The aim of this study is to analyze the contribution of the activating CD94/NKG2C and the inhibitory CD94/NKG2A receptor to the alloreactivity of NK cells in patients undergoing alloSCT. In total 26 patients were enrolled in the study. These patients underwent alloSCT due to acute myeloid leukemia (n = 20), secondary AML (n = 4), myelodysplastic syndrome (n = 1), and T cell Non-Hodgkin Lymphoma (n = 1). This monocentric study was planned prospectively and approved by the Ethical Board of the University Hospital of Essen. All patients signed a written consent form approved by the Ethic Committee of the University Hospital Essen to participate in this study. All patients received myeloablative conditioning. 14 patients received an HLA-identical and 12 patients an HLA-mismatched graft. The median follow-up time was about 1500 days after transplantation. GvHD diagnosis and classification was performed according to the accepted clinical standards [27]. Ten patients experienced severe acute GvHD grade II–IV and 13 patients suffered from extended chronic GvHD. One patient had acute GvHD only which did not progress to chronic GvHD; three patients had chronic GvHD without preceding acute GvHD; all the remaining patients had acute which developed into chronic GvHD. Three patients had a relapse and seven patients died after transplantation. Within the first year after alloSCT one out of three patients had a relapse and four out of seven patients died. Demographic characteristics of alloSCT patients are shown in Table 1.

Table 1

Demographic characteristics of alloSCT patients. * Manifestation of chronic GvHD could not be evaluated for three patients due to death prior to the possible manifestation of chronic GvHD; ** Within the first year after alloSCT one out of three patients had a relapse and four out of seven patients died.

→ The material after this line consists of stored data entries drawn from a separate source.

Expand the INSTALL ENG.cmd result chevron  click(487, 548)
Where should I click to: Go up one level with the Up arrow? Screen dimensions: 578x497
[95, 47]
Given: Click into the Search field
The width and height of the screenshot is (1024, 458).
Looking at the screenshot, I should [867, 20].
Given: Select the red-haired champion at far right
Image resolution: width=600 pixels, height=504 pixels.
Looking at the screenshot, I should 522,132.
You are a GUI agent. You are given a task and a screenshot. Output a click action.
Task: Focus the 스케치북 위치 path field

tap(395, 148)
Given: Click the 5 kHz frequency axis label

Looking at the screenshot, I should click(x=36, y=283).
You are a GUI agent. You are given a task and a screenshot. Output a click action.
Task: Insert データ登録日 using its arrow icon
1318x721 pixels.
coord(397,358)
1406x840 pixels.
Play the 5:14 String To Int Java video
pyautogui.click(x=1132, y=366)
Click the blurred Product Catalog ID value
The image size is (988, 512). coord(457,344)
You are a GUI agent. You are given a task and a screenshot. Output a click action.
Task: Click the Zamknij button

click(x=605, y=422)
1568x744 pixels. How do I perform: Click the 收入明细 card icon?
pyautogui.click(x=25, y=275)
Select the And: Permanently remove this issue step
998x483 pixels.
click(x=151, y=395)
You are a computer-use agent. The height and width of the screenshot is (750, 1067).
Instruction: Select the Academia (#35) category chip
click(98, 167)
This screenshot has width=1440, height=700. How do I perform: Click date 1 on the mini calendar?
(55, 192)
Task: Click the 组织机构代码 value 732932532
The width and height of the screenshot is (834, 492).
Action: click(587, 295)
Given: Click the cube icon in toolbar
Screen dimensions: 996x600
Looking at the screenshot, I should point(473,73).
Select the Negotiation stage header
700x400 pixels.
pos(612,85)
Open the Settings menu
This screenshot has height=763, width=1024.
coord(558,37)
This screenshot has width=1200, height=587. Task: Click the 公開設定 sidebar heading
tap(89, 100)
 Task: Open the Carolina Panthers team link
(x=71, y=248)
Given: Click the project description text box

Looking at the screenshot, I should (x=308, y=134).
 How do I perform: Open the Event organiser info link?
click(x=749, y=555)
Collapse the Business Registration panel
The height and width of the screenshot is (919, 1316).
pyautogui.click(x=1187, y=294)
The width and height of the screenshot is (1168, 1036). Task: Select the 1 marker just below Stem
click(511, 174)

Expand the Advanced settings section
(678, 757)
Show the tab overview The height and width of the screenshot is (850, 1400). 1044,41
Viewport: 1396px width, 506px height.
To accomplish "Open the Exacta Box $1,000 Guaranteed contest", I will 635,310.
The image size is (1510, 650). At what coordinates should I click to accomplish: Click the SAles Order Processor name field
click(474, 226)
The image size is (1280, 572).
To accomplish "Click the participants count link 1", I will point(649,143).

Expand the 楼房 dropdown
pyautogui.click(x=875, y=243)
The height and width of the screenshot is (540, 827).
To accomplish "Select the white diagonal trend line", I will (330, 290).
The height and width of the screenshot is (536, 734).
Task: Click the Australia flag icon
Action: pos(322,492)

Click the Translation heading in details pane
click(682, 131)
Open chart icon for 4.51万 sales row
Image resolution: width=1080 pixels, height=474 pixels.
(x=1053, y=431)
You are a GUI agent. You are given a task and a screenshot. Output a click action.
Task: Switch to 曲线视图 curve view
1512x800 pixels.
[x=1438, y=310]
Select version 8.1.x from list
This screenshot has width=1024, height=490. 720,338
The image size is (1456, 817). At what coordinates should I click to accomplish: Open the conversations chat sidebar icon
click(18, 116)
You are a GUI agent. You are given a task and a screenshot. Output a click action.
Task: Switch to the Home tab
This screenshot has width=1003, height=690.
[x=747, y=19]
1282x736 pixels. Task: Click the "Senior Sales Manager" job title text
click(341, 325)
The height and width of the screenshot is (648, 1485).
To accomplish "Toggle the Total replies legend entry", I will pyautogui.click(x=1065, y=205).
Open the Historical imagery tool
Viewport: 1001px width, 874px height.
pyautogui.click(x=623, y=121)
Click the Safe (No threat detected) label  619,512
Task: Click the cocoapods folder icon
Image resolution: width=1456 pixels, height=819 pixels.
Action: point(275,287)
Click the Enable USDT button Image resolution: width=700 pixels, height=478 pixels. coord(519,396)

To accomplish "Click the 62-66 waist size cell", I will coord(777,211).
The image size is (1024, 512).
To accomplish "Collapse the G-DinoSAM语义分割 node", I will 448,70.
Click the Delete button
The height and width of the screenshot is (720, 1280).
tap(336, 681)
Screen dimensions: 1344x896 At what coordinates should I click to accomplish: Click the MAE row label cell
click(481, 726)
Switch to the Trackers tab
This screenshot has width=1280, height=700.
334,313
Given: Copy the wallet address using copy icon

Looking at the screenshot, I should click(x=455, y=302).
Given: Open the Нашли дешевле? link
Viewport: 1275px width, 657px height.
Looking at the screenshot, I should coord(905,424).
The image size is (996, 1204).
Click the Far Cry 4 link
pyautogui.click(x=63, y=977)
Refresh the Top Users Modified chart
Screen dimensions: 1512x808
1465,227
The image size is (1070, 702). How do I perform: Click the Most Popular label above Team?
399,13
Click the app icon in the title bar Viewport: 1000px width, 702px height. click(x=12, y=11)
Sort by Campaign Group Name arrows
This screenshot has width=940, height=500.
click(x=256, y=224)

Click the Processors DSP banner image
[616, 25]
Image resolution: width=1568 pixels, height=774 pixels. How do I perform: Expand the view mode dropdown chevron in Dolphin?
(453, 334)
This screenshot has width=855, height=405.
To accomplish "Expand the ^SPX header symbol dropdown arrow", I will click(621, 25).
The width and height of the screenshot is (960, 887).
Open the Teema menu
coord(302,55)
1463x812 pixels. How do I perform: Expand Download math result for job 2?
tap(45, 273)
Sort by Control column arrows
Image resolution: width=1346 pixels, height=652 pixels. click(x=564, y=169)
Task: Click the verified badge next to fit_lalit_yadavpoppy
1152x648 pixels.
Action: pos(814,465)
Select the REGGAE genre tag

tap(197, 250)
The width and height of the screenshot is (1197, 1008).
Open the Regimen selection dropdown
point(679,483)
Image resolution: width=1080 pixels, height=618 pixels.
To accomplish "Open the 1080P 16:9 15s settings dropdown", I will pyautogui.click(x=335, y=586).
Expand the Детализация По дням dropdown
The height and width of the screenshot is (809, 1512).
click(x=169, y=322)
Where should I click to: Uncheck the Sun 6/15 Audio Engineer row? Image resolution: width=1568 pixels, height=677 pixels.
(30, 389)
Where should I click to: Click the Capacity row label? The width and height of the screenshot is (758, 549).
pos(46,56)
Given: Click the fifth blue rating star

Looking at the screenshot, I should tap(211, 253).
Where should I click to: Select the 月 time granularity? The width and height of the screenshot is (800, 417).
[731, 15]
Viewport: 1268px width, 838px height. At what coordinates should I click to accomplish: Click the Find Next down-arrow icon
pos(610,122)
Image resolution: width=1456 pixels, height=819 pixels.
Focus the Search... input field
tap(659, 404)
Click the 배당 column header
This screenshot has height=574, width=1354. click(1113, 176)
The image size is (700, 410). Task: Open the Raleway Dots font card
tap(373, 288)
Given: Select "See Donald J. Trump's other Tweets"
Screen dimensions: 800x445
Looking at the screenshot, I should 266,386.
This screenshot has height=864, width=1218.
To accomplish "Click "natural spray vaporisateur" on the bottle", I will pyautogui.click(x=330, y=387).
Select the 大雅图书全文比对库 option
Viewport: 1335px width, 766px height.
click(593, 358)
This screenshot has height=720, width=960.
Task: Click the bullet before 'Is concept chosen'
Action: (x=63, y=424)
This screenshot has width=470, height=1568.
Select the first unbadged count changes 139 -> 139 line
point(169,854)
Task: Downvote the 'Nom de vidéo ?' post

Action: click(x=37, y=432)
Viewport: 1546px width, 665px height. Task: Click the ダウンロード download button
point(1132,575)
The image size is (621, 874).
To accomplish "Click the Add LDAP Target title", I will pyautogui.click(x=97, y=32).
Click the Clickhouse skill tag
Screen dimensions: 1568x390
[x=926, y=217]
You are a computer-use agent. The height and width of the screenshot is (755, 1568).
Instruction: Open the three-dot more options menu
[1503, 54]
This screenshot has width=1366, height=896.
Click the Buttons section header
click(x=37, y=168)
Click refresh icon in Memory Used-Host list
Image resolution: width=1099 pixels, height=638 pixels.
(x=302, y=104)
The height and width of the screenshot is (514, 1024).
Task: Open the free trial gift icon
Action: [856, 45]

Characteristics	All	HLA-Identical AlloSCT	HLA-Mismatched AlloSCT
Number of patients	26	14	12
Median age (years (range))	51 (21–69)	51 (23–69)	47 (21–69)
Gender (female/male)	17/9	9/5	8/4
Diagnosis at alloSCT
AML	20	11	9
sAML	4	3	1
MDS	1	0	1
T-NHL	1	0	1
Gender mismatch	13	9	4
Follow-up time after alloSCT (median days (range))	1570 (55–2004)	1570 (435–1798)	1553 (55–2004)
GvHD
acute GvHD grade 0-I	16	9	7
acute GvHD grade II-IV	10	5	5
no/limited chronic GvHD *	13	7	6
extended chronic GvHD *	10	7	3
Relapse **	3	2	1
Alive/dead **	19/7	12/2	7/5

Sampling, flow cytometry and statistics: Ethylenediaminetetraacetate (EDTA) plasma samples of the patients were serially procured before and one, two, three, four, five, six, nine and 12 months after transplantation and analyzed on the same day. The receptor expression profiling was performed by five-color flow cytometry using specific antibodies against CD3, CD56, NKG2A, NKG2C, and CD94. The results are given as mean plus/minus standard error of the mean. Differences in the expression profile over time were studied between patient groups by two-way analysis of variance. Statistical significance was defined as p ≤ 0.05.